Russian national Alexei Yurievich Burkov has been sentenced to nine years in federal prison for his operation of two websites, CardPlanet and Direct Connection, dedicated to payment card fraud, computer hacking, and other crimes, the Department of Justice said late last week.
CardPlanet was a so-called "carding" website built to sell credit and debit card numbers stolen through computer hacking. Many of the card numbers sold belonged to US citizens, and more than 150,000 stolen payment card numbers were sold on CardPlanet, resulting in at least $20 million in fraudulent purchases made with US payment card accounts.

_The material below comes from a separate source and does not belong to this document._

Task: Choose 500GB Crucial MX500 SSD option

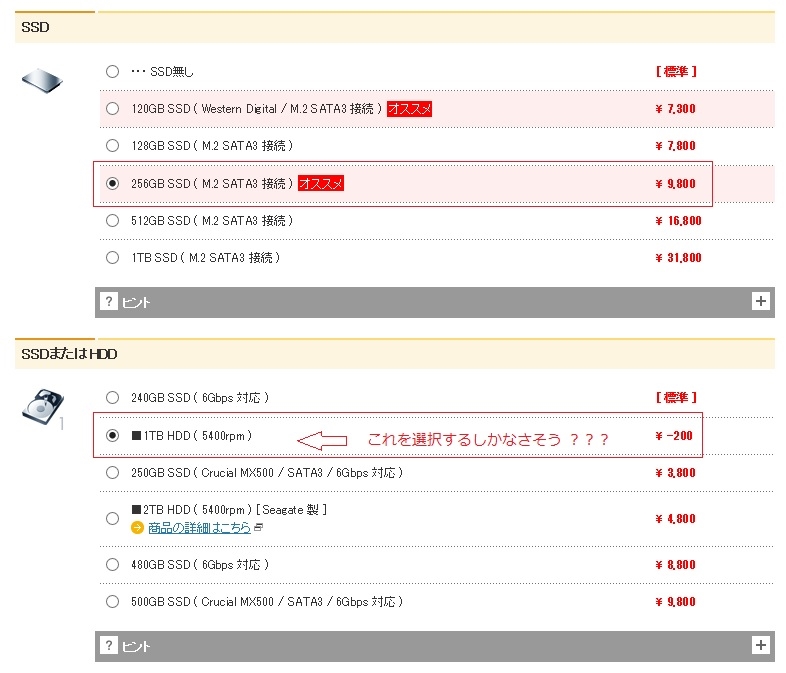Action: point(112,602)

The price of stolen payment cards ranged from $2.50 to $60 on CardPlanet depending on the card type, country of origin, and availability of cardholder data like name and address. To encourage purchases, Burkov offered a fee-based "checker" service that enabled customers to verify stolen payment card numbers. If a card was invalid, Burkov promised to replace it. He advertised his shop as the only one that would refund the price of invalid payment card data.
Some customers who bought stolen data from CardPlanet encoded the numbers on counterfeit payment cards embossed with the card company's logo, without the company's knowledge or consent, the indictment states. These counterfeit cards were used to buy goods and services across the United States, both in-person and online.
In addition to CardPlanet, the indictment alleges Burkov and his co-conspirators ran an online forum where elite cybercriminals could meet in a secure place to plan crimes, help one another commit crimes and avoid law enforcement, and buy and sell stolen goods and services: payment card numbers, personally identifiable information, botnets, and other malware. While the indictment does not specify the forum's name, some reports call it Direct Connection.
The forum was divided into several subsections so members could comment on different topics including news, online shopping, buying and selling payment card data, carding documents and equipment, bank account cashouts and bank transfers, and information security topics like databases, botnets, Trojans, scripts, and exploits. Burkov was active on the forum several times per week and used it to drive traffic back to CardPlanet and further his illicit operations there.
Burkov also used this forum to advertise his illegal services and find others selling illicit goods and services he wanted to buy, officials explain in the indictment. He and his co-conspirators controlled access to the forum so as to avoid infiltration. Applicants were required to have three members vouch for them to verify their reputation for, and history of, cybercrime. They had to put up a sum of money – usually around $5,000 – as insurance in case they failed to pay for services on the forum, and all members of the forum had to vote on their acceptance.
"These measures were designed to keep law enforcement from accessing Burkov’s cybercrime forum and to ensure that members of the forum honored any deals made while conducting business on the forum," officials explain in a statement.
Burkov was arrested at the Ben-Gurion Airport near Tel Aviv, Israel in December 2015; an Israeli district court approved his extradition in 2017. He was extradited to the US in November 2019. In January 2020 he pleaded guilty to one count of access device fraud and one count of conspiracy to commit access device fraud, identity theft, computer intrusions, wire fraud, and money laundering.
A Long Road to Sentencing
It's rare to see a Russian cybercriminal extradited and sentenced. This sentencing did not arrive without pushback from Moscow, which fought for four years to keep Burkov from being extradited to the United States. As KrebsOnSecurity notes, Israel turned down requests to send the cybercriminal back to Russia, where he allegedly faced other hacking charges. When that didn't work as planned, Russia imprisoned an Israeli woman in an attempt to trade prisoners.
The FBI and Homeland Security Investigation (HSI) unit, US authorities for bringing cybercrime to justice, are often challenged to bring cybercriminals to the US for prosecution despite help from Interpol and other agencies. Even if the US has an extradition treaty in place with a country, the government can choose not to extradite individuals on a case-by-case basis.
More than 76 countries do not have an extradition treaty with the US, meaning even known criminals have a low chance of being brought to justice. This is the case with Russia and China, whose citizens are not extradited to the United States. Because of this, US authorities typically monitor the criminals' activity and try to learn when they plan to travel to another country.
Burkov isn't the first Russian cybercriminal to be extradited to the United States. Peter Yuryevich Levasho, operator of the Kelihos botnet, was arrested in Barcelona in April 2017 and extradited to the US, where he pleaded guilty in federal court to charges related to criminal activities. Russian national Yevgeniy Nikulin, accused of breaking into Dropbox and the 2012 cyberattack on LinkedIn, was extradited to the US after being detained in the Czech Republic.